--- WORK INSTRUCTION ---
This task calls for copying each line below that contains "green".

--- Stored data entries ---

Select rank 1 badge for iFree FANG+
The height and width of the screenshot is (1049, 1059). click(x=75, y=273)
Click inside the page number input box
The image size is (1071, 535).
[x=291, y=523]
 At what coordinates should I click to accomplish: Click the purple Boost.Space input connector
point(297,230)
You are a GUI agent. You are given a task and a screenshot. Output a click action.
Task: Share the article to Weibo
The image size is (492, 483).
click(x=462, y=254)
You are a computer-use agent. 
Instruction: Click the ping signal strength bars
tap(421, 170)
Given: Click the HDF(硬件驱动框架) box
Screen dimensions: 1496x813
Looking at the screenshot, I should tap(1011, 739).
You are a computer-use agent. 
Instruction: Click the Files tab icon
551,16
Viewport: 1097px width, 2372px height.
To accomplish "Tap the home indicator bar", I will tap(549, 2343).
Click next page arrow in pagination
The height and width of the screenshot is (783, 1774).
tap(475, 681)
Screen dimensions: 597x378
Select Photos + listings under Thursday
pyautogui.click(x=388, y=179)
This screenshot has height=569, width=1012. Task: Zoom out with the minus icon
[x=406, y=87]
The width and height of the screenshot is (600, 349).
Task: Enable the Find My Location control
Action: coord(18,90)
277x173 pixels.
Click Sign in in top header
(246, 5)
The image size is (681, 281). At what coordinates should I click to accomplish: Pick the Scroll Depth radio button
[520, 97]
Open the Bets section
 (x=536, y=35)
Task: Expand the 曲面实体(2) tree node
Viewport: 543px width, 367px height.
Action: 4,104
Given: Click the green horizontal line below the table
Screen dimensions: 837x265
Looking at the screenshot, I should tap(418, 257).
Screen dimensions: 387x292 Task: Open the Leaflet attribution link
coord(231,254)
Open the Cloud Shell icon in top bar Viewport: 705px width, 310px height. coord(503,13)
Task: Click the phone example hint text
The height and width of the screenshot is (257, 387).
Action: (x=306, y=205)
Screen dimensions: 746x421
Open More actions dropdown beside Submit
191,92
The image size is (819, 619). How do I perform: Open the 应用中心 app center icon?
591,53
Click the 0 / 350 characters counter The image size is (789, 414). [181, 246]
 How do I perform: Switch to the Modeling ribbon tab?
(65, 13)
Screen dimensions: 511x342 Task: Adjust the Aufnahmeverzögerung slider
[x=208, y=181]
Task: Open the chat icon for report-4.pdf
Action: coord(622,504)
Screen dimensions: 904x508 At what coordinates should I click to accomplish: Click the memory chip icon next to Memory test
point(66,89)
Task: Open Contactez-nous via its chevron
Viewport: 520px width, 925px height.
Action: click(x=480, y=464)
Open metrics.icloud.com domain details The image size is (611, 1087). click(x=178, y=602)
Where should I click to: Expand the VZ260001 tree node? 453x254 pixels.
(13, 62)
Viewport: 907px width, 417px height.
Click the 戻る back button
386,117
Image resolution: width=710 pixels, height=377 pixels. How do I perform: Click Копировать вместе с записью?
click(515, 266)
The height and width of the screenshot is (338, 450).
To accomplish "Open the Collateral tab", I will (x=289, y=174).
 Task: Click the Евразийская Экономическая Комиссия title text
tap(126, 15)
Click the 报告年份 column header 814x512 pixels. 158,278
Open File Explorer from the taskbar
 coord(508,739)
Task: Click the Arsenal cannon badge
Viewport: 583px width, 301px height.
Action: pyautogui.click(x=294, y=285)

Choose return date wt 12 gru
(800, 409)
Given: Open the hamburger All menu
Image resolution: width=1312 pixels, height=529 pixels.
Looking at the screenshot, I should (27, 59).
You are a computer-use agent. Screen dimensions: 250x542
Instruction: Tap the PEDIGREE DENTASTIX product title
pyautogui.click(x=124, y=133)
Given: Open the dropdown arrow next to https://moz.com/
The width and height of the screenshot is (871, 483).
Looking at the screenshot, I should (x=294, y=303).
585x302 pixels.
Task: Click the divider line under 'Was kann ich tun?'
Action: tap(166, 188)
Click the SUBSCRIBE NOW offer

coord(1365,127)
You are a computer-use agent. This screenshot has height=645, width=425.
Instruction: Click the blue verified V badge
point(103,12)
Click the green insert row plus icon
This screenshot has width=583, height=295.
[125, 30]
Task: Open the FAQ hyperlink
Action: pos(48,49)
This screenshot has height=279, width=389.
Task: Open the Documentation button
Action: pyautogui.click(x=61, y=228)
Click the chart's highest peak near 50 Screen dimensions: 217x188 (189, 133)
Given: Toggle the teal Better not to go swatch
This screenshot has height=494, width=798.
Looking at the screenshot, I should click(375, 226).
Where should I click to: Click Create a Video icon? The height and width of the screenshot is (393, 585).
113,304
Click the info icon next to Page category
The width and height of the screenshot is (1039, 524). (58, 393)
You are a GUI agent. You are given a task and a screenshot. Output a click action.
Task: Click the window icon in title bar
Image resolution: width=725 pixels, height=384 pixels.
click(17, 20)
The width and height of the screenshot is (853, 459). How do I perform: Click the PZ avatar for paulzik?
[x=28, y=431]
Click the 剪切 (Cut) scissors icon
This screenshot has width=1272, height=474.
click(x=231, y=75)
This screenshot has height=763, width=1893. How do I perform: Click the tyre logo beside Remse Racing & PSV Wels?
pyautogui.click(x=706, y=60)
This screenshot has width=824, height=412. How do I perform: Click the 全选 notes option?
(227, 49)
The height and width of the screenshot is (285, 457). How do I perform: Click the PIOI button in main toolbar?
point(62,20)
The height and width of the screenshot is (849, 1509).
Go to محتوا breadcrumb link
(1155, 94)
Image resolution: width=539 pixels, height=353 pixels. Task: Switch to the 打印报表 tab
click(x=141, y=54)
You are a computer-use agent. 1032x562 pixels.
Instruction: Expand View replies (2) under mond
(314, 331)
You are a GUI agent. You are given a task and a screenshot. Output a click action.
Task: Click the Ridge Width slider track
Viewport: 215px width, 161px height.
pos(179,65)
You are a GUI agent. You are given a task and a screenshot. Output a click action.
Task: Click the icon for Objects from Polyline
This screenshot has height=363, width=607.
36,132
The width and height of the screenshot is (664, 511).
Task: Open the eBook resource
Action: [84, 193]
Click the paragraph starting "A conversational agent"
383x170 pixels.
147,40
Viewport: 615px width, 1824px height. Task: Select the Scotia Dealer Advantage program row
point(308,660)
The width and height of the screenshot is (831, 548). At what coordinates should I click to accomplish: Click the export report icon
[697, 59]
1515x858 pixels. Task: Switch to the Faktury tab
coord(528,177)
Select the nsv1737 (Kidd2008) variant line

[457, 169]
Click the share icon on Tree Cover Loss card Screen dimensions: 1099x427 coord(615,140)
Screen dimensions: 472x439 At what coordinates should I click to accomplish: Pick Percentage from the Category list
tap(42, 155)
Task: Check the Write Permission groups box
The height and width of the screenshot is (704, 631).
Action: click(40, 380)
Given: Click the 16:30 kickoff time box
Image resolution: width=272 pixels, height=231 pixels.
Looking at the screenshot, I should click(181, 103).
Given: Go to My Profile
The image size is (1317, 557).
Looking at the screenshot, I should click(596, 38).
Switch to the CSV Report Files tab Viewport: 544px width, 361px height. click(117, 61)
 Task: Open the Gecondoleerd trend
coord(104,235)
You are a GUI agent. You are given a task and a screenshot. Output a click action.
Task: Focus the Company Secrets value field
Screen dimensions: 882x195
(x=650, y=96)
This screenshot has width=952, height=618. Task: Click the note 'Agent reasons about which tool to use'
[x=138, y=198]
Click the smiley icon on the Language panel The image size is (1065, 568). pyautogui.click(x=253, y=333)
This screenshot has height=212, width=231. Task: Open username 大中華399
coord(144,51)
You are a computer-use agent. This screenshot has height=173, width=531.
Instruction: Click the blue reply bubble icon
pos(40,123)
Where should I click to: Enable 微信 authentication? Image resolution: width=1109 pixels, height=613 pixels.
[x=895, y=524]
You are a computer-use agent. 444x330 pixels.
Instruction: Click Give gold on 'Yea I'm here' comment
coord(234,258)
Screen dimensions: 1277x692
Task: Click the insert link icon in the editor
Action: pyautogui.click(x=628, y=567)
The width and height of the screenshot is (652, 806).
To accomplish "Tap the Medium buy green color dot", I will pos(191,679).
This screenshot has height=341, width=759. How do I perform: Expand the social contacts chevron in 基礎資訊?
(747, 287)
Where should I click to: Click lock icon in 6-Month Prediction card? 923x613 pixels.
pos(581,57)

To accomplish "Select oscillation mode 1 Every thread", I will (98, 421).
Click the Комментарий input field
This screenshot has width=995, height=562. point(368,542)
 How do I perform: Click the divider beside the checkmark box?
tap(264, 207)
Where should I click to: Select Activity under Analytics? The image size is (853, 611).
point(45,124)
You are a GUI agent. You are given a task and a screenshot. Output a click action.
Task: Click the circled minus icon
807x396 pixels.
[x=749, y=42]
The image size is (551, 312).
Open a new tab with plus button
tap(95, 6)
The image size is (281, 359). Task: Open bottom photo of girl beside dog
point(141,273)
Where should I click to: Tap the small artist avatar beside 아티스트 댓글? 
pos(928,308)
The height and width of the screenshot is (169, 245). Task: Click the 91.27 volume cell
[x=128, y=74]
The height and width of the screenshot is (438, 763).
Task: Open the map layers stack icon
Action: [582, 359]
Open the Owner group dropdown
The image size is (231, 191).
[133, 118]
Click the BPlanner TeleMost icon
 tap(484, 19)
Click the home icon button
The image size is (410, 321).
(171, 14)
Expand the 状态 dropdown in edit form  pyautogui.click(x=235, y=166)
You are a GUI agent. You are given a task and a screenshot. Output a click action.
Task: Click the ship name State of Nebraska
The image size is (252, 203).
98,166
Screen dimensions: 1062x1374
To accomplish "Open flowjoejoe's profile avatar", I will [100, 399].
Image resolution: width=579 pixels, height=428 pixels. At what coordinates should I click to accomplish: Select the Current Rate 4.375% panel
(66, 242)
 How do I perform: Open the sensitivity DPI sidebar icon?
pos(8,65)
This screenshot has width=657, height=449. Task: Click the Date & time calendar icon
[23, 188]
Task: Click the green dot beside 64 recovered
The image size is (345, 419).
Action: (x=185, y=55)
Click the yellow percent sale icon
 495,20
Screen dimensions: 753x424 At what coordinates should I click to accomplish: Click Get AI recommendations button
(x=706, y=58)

--- ANSWER SPACE ---
Given: Click the green horizontal line below the table
Click the green insert row plus icon
To accomplish "Tap the Medium buy green color dot", I will pos(191,679).
Task: Click the green dot beside 64 recovered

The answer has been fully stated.